If a 55 is your limit, I would consider switching lakes. You could have leleupi, or Julidochromis in a 55 no problems, and some of the dwarf Synodontis catfish.

The best low maintenance filter I know of is a Poret Mattenfilter. Put it completely across the back to double as a background and plant wall if you want to increase that low maintenance to the limits. Swiss Tropicals is a small US company that imports these from Germany where they are called the Hamburg Mattenfilter.


----------



## Mahseer (Jun 23, 2015)

Thanks for advice. I may be able to stretch to a 120cm wide tank if I can get a cabinet with a narrower base. Eheim do one, but it is rather expensive here. I am looking for a good deal.

I was planning on keeping two types of dwarf mbuna - probably yellow labs and Rusties, although I will do plenty more research before buying. The Rusties in my LFS are like puppies, they follow you up and down the display tank as you walk past. My kids will love that. I don't want to overstock so am hoping to avoid aggression issues with less aggressive species and a good hardscape.

That filter looks very interesting - the filter I was looking at is also German - an Eheim external canister.

As for plants - I like Java Fern and Anubias attached to bits of rock and bog wood. That worked really well for me in my last tank as I could remove then ever now and again to get the algae off. I'm hoping to do something similar, though with lots more river rock.


----------



## Fishnut71 (Dec 7, 2014)

In my experience, a low maintenance tank requires heavy plantings. I would suggest utilizing a lot of pothos in a hydroponic set up........if feasible. For mechanical filtration, I would recommend a sump filter utilizing filter socks for super quick maintenance


----------



## DJRansome (Oct 29, 2005)

I'd just do rocks...my mbuna eat everything, even anubias and java fern. Maintenance only becomes a chore if you fall behind or have an illness. Choose a species tank of Pseudotropheus saulosi because they are likely to tolerate multiple males to minimize the need to rehome.


----------



## Als49 (Jul 11, 2014)

Mahseer said:


> That filter looks very interesting - the filter I was looking at is also German - an Eheim external canister.
> 
> As for plants - I like Java Fern and Anubias attached to bits of rock and bog wood. That worked really well for me in my last tank as I could remove then ever now and again to get the algae off. I'm hoping to do something similar, though with lots more river rock.

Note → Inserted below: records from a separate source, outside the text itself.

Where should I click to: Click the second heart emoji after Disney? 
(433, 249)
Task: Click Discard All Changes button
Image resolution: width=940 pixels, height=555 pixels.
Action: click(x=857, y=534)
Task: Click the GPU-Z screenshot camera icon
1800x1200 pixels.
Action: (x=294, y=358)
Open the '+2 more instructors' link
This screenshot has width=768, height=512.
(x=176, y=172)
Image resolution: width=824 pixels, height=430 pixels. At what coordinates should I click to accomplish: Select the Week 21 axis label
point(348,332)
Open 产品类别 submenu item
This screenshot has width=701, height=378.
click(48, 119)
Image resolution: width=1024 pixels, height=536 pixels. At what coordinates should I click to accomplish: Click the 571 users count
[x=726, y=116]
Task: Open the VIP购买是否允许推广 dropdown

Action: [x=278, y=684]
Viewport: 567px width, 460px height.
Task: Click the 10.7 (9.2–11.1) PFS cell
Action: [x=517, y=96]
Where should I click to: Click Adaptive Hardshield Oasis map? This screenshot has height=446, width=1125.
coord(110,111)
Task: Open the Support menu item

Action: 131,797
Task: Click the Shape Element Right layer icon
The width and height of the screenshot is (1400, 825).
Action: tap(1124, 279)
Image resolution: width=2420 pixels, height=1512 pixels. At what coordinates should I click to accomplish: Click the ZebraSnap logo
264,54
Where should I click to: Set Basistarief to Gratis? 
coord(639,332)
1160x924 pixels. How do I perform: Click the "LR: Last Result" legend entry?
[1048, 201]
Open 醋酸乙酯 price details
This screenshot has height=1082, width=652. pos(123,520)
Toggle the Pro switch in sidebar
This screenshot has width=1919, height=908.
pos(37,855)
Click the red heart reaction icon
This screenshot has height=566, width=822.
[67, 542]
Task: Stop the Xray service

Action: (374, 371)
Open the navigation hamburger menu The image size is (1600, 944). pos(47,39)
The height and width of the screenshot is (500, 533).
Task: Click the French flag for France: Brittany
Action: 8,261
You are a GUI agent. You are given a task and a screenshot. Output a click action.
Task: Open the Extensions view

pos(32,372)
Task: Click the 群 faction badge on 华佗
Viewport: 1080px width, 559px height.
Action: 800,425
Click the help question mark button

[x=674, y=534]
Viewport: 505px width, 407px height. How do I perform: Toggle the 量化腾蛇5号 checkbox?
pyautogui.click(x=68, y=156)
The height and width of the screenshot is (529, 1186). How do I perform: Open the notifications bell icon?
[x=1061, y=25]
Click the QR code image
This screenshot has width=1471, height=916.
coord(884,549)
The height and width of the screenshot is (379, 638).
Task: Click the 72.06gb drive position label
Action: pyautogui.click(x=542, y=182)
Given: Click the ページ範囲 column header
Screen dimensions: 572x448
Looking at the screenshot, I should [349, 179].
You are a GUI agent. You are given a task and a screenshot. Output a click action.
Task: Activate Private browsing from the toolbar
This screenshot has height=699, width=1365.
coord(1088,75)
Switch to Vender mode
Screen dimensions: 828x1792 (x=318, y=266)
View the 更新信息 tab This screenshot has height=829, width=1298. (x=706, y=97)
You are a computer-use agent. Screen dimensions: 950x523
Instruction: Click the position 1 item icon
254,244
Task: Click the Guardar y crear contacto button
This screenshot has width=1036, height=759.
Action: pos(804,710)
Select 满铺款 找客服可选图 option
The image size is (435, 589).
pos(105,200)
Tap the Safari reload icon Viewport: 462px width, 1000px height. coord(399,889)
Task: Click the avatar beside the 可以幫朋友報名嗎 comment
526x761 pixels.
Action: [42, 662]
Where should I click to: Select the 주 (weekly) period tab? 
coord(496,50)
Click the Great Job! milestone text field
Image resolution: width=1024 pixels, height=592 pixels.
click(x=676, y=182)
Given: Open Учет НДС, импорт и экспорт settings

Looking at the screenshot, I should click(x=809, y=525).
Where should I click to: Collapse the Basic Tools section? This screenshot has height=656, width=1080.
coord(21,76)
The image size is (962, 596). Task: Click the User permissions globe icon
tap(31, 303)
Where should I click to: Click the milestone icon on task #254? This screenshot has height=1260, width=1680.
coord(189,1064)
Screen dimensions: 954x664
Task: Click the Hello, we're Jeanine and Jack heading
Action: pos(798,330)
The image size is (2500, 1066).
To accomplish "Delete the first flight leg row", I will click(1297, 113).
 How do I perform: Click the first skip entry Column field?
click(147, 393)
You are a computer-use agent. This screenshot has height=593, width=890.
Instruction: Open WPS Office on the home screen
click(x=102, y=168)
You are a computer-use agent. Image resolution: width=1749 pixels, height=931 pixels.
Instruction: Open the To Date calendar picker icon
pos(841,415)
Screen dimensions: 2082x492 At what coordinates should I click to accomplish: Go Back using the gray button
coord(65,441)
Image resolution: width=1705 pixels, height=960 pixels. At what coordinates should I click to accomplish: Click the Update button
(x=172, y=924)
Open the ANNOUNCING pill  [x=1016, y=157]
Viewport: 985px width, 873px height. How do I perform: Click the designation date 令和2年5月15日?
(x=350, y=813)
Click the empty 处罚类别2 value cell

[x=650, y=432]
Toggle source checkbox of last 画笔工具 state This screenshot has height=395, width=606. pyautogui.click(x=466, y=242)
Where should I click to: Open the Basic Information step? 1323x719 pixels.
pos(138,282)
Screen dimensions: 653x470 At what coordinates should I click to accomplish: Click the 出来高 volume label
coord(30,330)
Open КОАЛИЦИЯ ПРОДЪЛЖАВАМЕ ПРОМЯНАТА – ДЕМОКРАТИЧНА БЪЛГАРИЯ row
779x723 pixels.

Eheim canister is low maintenance because it has no trays, so it can be easily back washed without opening the canister itself. That's one of the reasons I use Eheim for all of my canisters. Oh, it's very silent, too, by the way.

I've always kept low tech tanks ever since I started planted tank 5 years ago. There are various plants that grow well there. And like you, I like to keep the tank almost maintenance free, so I stay away from stem plants, moss and other fast growing plants that require pruning regularly.

Java fern and anubias are also low maintenance plants with almost no pruning necessary. And also bucephalandra and cryptocoryne. They all grow well in low tech tank. (I don't really like java fern because its leaves get "burned" at warmer temperature, 27 C and above, and become brownish).


----------



## Fishnut71 (Dec 7, 2014)

Forgot to mention: If you really want very low maintenance and sans plants, there's the option of a drip system or an automated water changing system


----------